A ilha Riesco tem cinco mil quilômetros quadrados e
fica três mil quilômetros ao sul de Santiago, na localidade de Rio Verde, na
região de Magalhães, a mais austral do país. Seus habitantes se distribuem em
30 fazendas e se dedicam principalmente à criação de ovelhas. Um terço da superfície
da ilha forma a Reserva Nacional Alacalufe, uma das maiores do Chile, com cerca
de 2,6 milhões de hectares de terras virgens, que faz parte do sistema de áreas
protegidas do país.
A mina Invierno, a maior de carvão a céu aberto do
Chile, pertence à Sociedade Mineradora Isla Riesco, propriedade das companhias
chilenas Copec e Ultramar, que investiram US$ 600 milhões na exploração e
possuem outras quatro minas na ilha, até agora inativas. O objetivo é explorar,
por 12 anos, reservas de 73 milhões de toneladas de carvão sub-betuminoso B e C
de baixíssimo poder calorífico (4.100 quilocalorias por quilo) e alto teor de
metais pesados.
Esse carvão é vendido às centrais termoelétricas de
Huasco, Tocopilla, Mejillones e Ventanas, no norte e centro do Chile. Também é
exportado para China, Índia, Brasil e outros países. A firme baixa no preço
internacional do carvão afetou os planos da companhia, que reduziu
temporariamente a produção e também seu pessoal. A instalação da mina Invierno
significou cortar 400 hectares de floresta nativa, secar uma lagoa e modificar
todo o funcionamento hídrico próximo ao seu entorno. Hoje conta com três
depósitos de material estéril de 60 metros de altura cada um.

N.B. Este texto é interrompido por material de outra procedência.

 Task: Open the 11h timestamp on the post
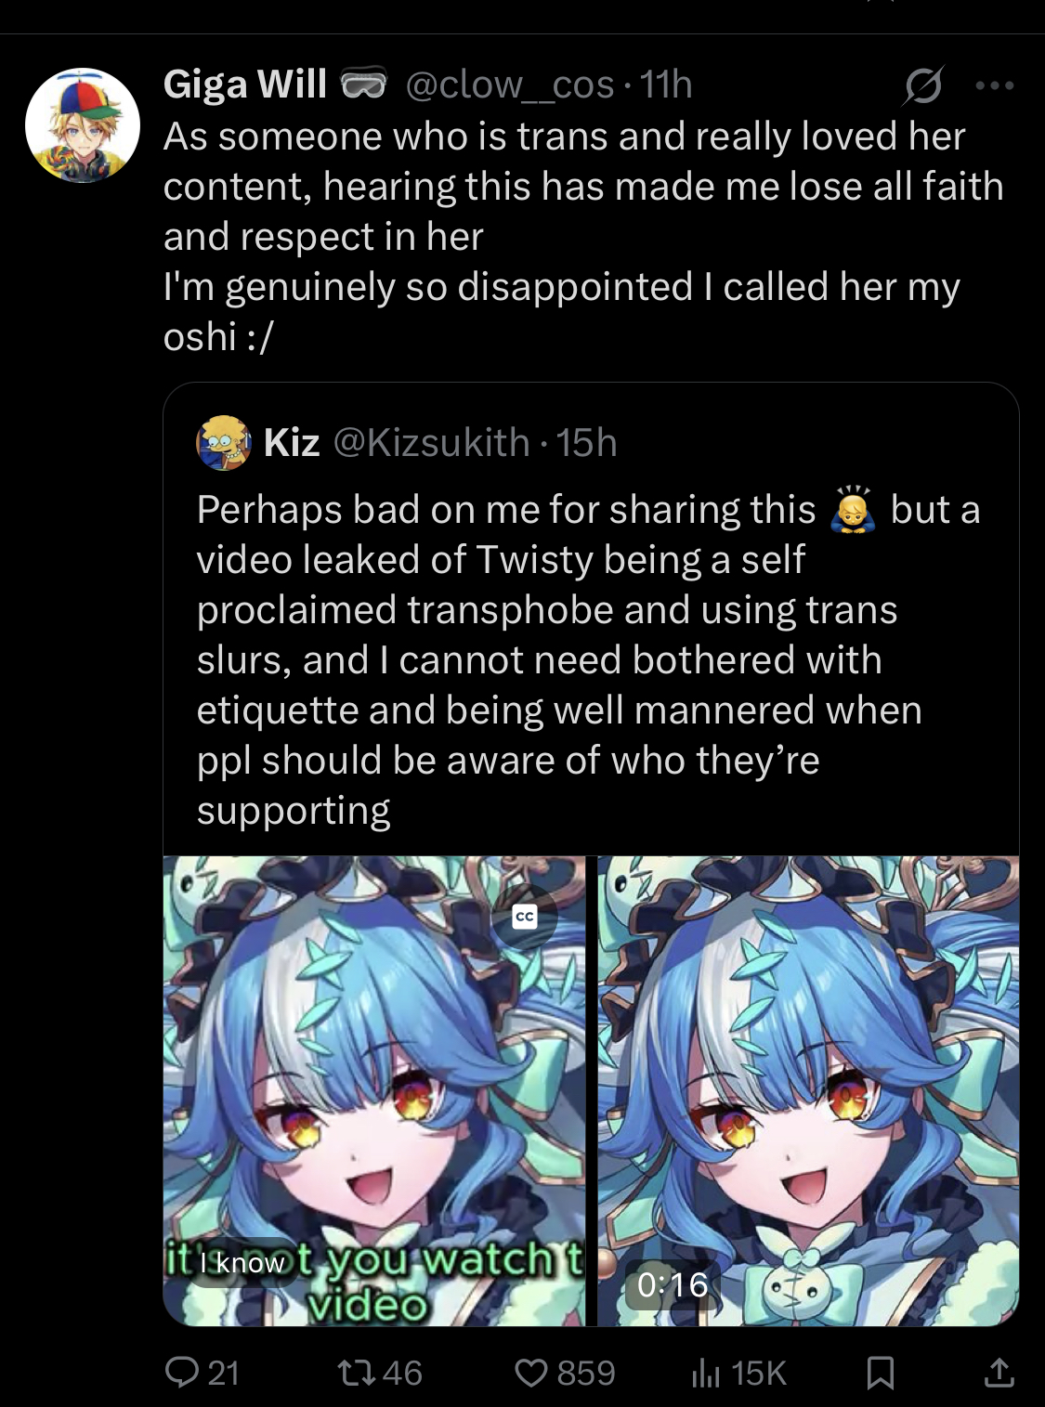666,85
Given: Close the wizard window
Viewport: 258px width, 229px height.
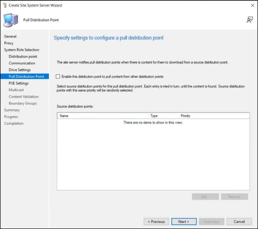Looking at the screenshot, I should (252, 5).
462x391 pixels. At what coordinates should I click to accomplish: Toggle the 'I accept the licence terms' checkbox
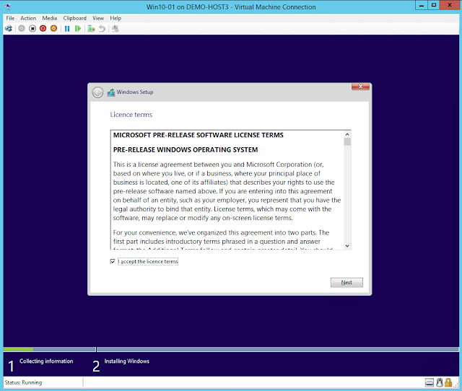113,262
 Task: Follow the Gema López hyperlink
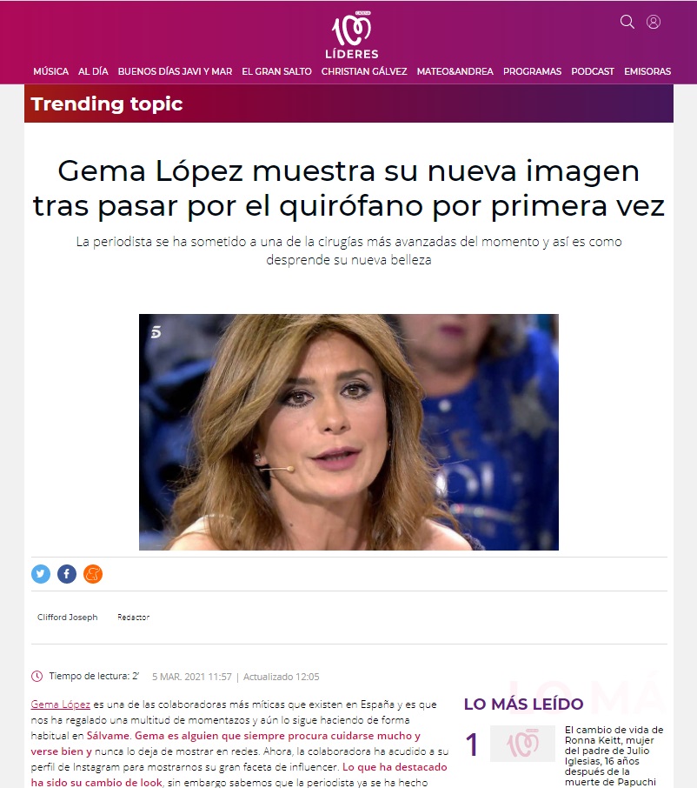click(x=60, y=705)
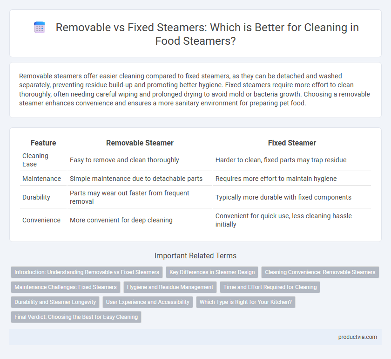Select Key Differences in Steamer Design tag
Screen dimensions: 391x359
[212, 272]
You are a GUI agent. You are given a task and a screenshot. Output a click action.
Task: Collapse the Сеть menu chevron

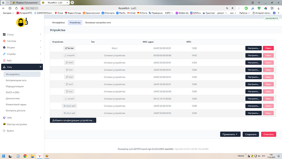coord(40,67)
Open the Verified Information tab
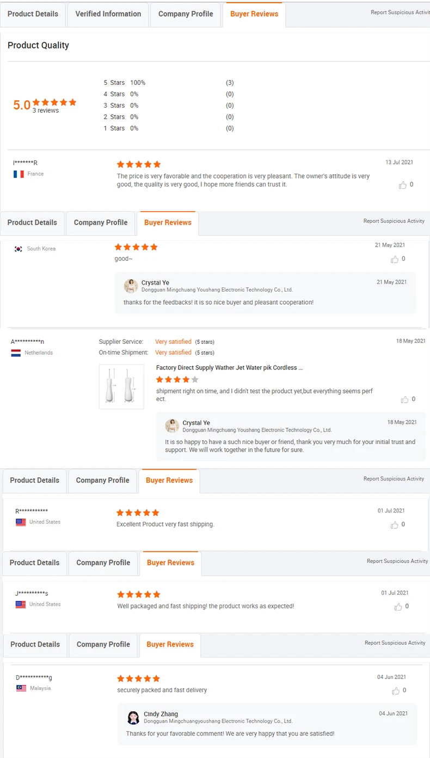The image size is (430, 758). (108, 14)
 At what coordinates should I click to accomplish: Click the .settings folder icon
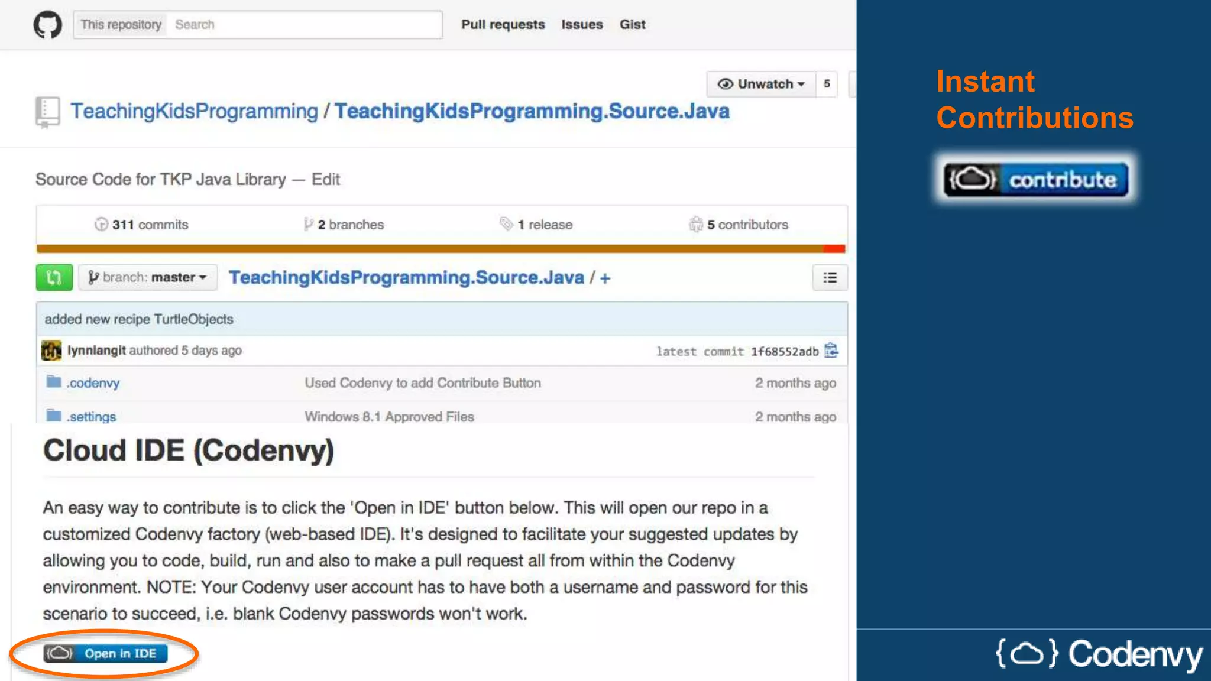[x=54, y=416]
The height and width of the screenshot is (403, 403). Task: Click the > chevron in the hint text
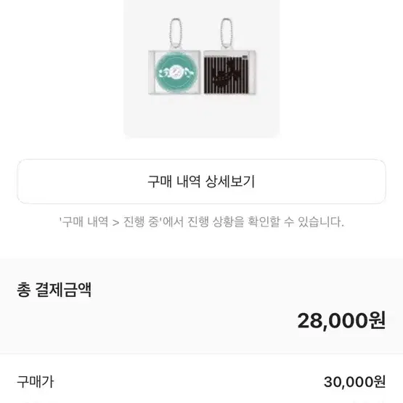[116, 222]
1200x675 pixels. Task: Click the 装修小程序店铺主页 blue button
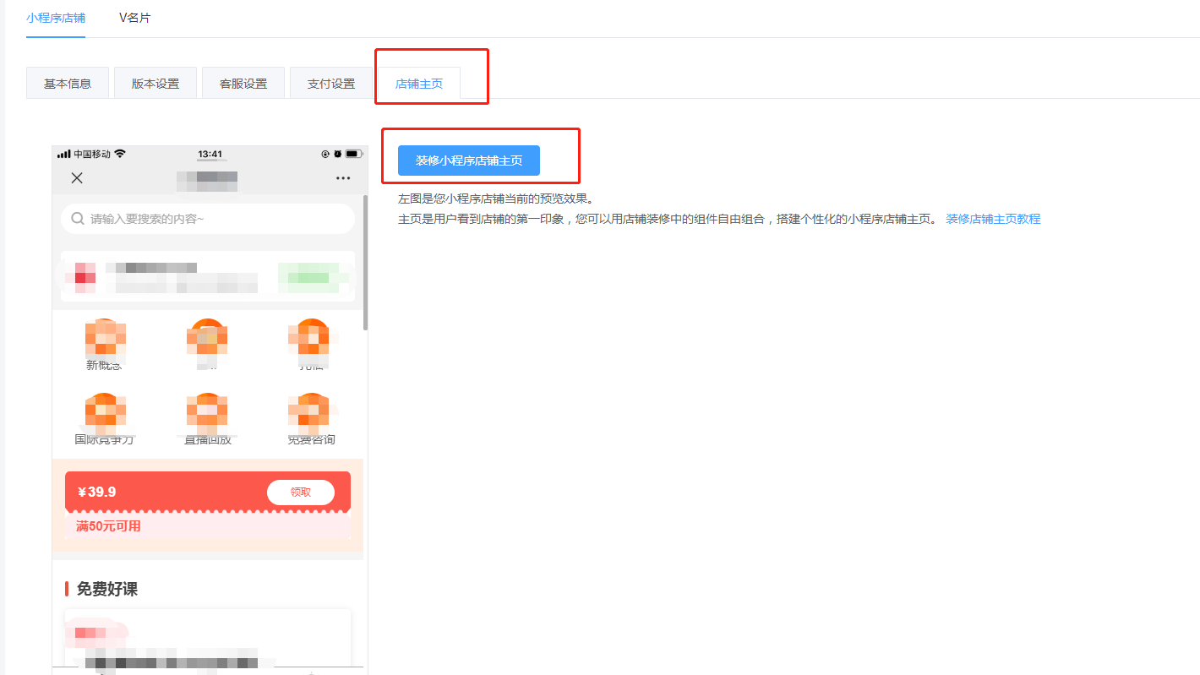(x=468, y=161)
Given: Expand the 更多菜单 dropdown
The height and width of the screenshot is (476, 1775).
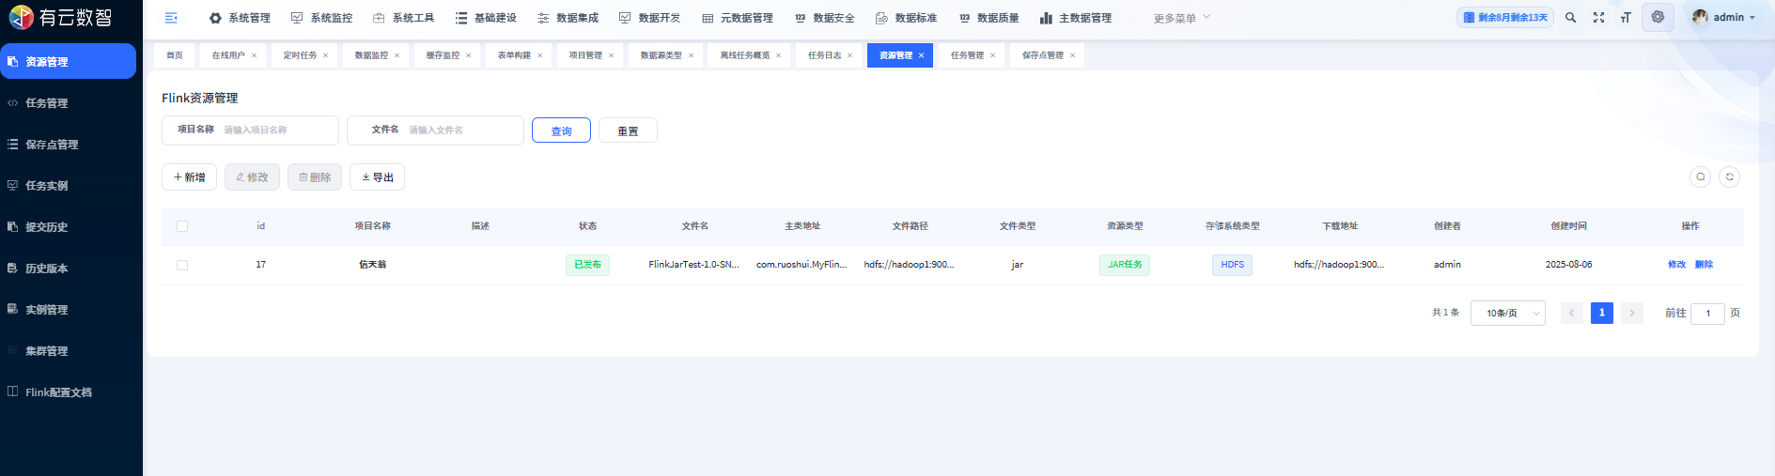Looking at the screenshot, I should (x=1181, y=18).
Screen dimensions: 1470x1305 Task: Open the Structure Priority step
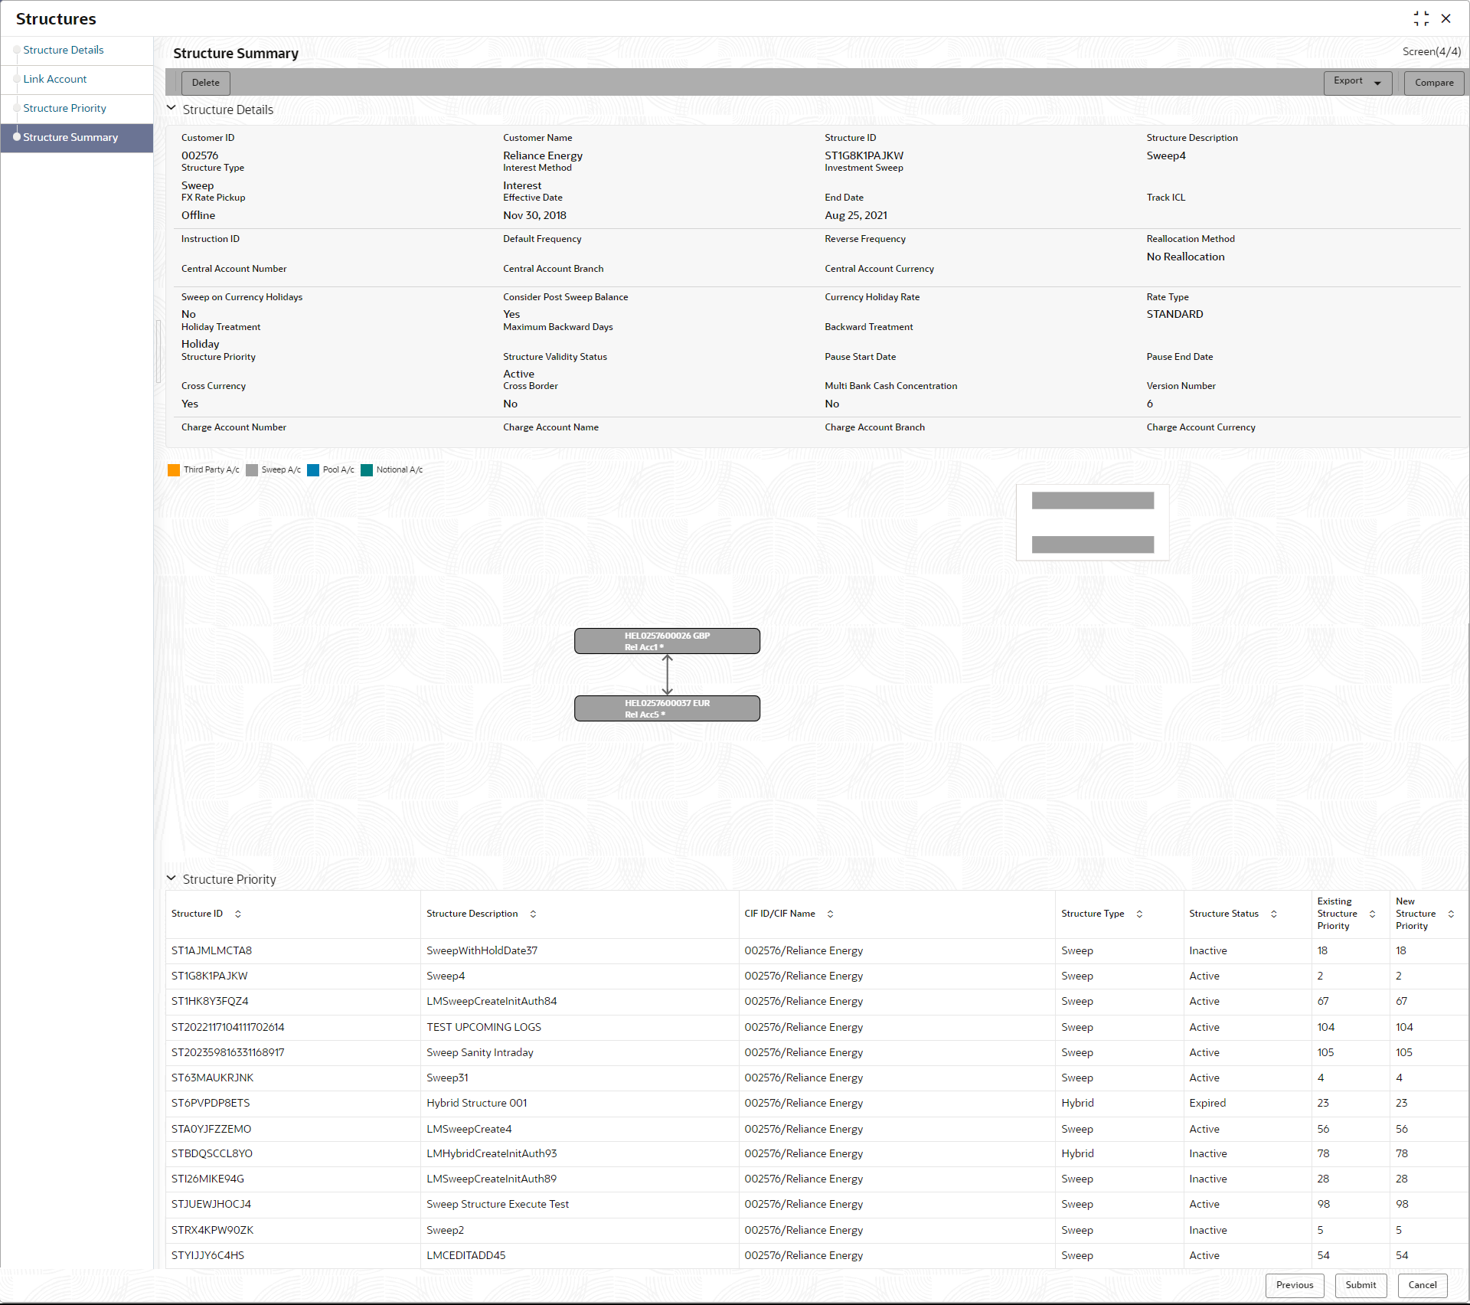pos(64,108)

Lengas e ñirres (espécies nativas do sul do Chile)
são os destaques da exuberante flora da ilha de Riesco, na Patagônia chilena,
ameaçada pela exploração carbonífera. Foto: Claudio Magallanes Velazco/Alerta
Isla Riesco
“Tudo está sendo contaminado. Há 1.500 hectares
afetados diretamente, que incluem 400 com um buraco que é a fenda de
exploração, que já atingiu 100 dos 180 metros de profundidade projetados”,
explicou Ana Stipicic, porta-voz do movimento social e ecológico Alerta Isla
Riesco. “A última denúncia de contaminação que geramos foi a do rio Chorrillo
Invierno Dos. Agora soubemos que também foram contaminados os rios Cañadón e
Chorrillo Los Coipos. Existem piscinas de decantação para separar o material
sólido, mas não funcionam”, disse à IPS, em Santiago, a ativista irmã de
Gregor.
Ana Stipicic destacou que os rios contaminados
afetaram um mangue e que “há pedaços enormes de carvão ao longo da margem
costeira. O porto da mina e as trituradoras que moem o mineral lançam pó de
carvão no mar. Isso ninguém estuda”. Ela afirmou que a dispersão de material em
partículas “cai nos campos de pastoreio, nas florestas e em corpos de água
vizinhos, onde há uma fauna riquíssima”, ressaltando que a exploração da mina
provocou “enorme deslocamento de fauna, desde pássaros carpinteiros até o ratão
do banhado e o cervo sul-andino”.
Por sua vez, o biólogo Juan Capella, da Fundação
Jubarte, denunciou que o transporte de carvão em barcos pelo golfo de Otway,
canal Gerónimo e estreito de Magalhães, afeta as baleias jubarte e os golfinhos
que ocupam essa área, onde fica o Parque Marinho Francisco Coloane. “Há casos
registrados de choques de cargueiros com baleias. Quanto mais carvão e mais
tráfego de embarcações por um canal tão estreito, maior a probabilidade de
choques e morte de baleias. Em março, um barco chocou-se com uma baleia e a
matou”, apontou o especialista à IPS,de Punta Arenas, capital da região de
Magalhães.
Mapa da localização das minas de carvão na ilha de
Riesco, na região de Magalhães, no extremo sul do Chile. Foto: Alerta isla
Riesco
O especialista em clima Nicolás Butorovic
acrescentou que, durante o Estudo de Impacto Ambiental da mina Invierno,
“provamos que o projeto era ruim com relação ao material particulado
sedimentar.
Eles previram 60 microgramas por dia, mas as estações mediram até
158”. A companhia declarou, então, que não usaria explosões de dinamite, pois
buscava uma mineração sustentável e que os ventos na região tinha média de 39
quilômetros por hora, quando, na realidade, às vezes superavam os 180 km/h.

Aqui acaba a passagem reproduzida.